Jedenfalls haben der mdr, transfermarkt.de und die Thüringer Allgemeine eine 4-1-4-1-Formation erkannt. Und auch die relevanten Spielausschnitte des mdr deuten auf dieses System hin. Das ist überraschend, weil sich ein 4-1-4-1 doch deutlich vom bisher ausschließlich gespielten 4-4-2 unterscheidet. Es würde zu weit führen, hier alle Vor- und Nachteile eines 4-1-4-1 aufzuführen. Nur soviel: Es benötigt zwingend einen sowohl spieltaktisch wie technisch und physisch herausragenden defensiven Mittelfeldspieler. Da fallen mir bei RWE zwei Spieler ein, denen ich das grundsätzlich zutraue: Engelhardt und Möhwald. Tatsächlich gespielt hat auf der Position aber Baumgarten. Mir ist dabei schon klar, dass Engelhardt in der Innenverteidigung benötigt wurde, während Möhwald, nach seiner Verletzung, vermutlich noch nicht in der Verfassung war, diese Rolle auszufüllen. Dann aber hätte man ein anderes System wählen müssen, denn, dass diese Schuhe für Baumgarten noch (?) zu groß sind, war absehbar.
Das Coaching:
Gesetzt dem Fall, dass mit dem 4-1-4-1 stimmt, dann hat sich Walter Kogler gehörig vercoacht. Passiert. Der Zeitpunkt war halt äußerst unglücklich.
Spieler des Tages:
Simon Brandstetter. Weil er weiß, wo das Tor steht und wie man es attackiert.
Bilanz des Spiels:
Eine zu allen Befürchtungen Anlass gebende Vorstellung des FC Rot-Weiß Erfurt.
Der Gegner:
Elversberg war für viele vor der Saison der erste Abstiegskandidat, das hat sich inzwischen stark relativiert. Die Mannschaft spielt (und punktet) im permanenten Klassenkampfmodus. Das (aber nicht nur das) hatte sie den Rot-Weißen am Samstag voraus. Ich denke, die Saarländer werden die Klasse halten.
Die Konsequenzen:
Der Abwärtstrend hält an. Tabellarisch sowieso, aber zum ersten Mal hat die Mannschaft nach einer sehr schwachen Leistung eine noch schwächere folgen lassen. Diese Tatsache beunruhigt mich noch mehr als die Niederlage an sich.
Die Öffentlichkeit:
Ein ganzseitiger Total-Verriss in der Thüringer Allgemeinen. Nicht besonders aufschlussreich, aber sehr total. Was BILD heute schreibt, kann ich mir denken, will es aber so genau gar nicht wissen. Die Reaktion in den Foren finde ich interessanter: desto ernster die Situation wird, umso sachlicher werden die Beiträge – jedenfalls die meisten. Eine ziemlich erwachsene Entwicklung, auf deren Fortsetzung ich aber gerne verzichte. Mir ist lieber, es wird gemeckert aber wir gewinnen wenigstens ab und an.
Die Aussichten:
Wenn die Mannschaft sich nicht schleunigst fängt, werden wir absteigen. Mit der Leistung der letzten beiden Spiele kann man vielleicht ab und zu glücklich einen Punkt ergattern (Kiel), wird aber in der Regel deutlich verlieren (Elversberg). Wir leben von der Substanz, doch die ist fast aufgebraucht. Dies, Freunde, ist die Lage.

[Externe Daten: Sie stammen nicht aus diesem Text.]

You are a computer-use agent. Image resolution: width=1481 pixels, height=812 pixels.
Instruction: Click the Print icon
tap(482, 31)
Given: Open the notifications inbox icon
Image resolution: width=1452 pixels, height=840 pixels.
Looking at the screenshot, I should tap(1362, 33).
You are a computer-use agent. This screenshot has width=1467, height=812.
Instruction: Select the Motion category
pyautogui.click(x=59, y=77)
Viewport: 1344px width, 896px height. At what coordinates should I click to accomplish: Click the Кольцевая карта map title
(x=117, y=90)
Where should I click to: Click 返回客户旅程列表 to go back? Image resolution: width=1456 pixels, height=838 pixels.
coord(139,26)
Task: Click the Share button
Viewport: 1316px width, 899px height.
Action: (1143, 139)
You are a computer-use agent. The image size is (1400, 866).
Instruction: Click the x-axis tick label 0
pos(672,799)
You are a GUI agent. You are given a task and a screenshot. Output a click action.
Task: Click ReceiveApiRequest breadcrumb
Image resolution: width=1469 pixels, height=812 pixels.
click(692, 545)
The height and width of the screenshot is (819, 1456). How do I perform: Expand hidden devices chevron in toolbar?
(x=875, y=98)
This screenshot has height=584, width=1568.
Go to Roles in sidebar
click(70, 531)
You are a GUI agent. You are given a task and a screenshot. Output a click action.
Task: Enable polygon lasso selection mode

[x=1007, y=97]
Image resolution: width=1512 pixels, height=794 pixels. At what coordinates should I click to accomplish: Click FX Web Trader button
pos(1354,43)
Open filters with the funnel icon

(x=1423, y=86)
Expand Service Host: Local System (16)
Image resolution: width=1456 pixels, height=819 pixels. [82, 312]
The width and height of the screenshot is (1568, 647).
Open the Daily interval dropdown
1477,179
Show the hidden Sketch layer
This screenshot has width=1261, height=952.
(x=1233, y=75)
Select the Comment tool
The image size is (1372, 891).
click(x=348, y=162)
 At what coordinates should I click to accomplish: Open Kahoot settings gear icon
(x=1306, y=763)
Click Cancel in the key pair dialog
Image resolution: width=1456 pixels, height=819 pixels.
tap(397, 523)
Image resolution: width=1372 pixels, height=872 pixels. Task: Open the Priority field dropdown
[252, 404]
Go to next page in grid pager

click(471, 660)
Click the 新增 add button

Wenn ich der Trainer wäre …
… würde ich in dieser Woche schlaflose Nächte haben. Ich halte nicht viel von kollektiv-psychologischen Ansätzen, würde aber vielleicht doch der Mannschaft das Heimspiel gegen Wehen Wiesbaden zeigen (3:0). Und sie darauf hinweisen, wie gut sie an diesem Abend Fußball gespielt hat. Außerdem würde ich alles Menschenmögliche unternehmen, damit Andre Laurito am Samstag (mit Maske) in der Startaufstellung steht. Und ich würde Simon Brandstetter von Anfang an spielen lassen, auch wenn es vielleicht nur für eine Halbzeit reicht.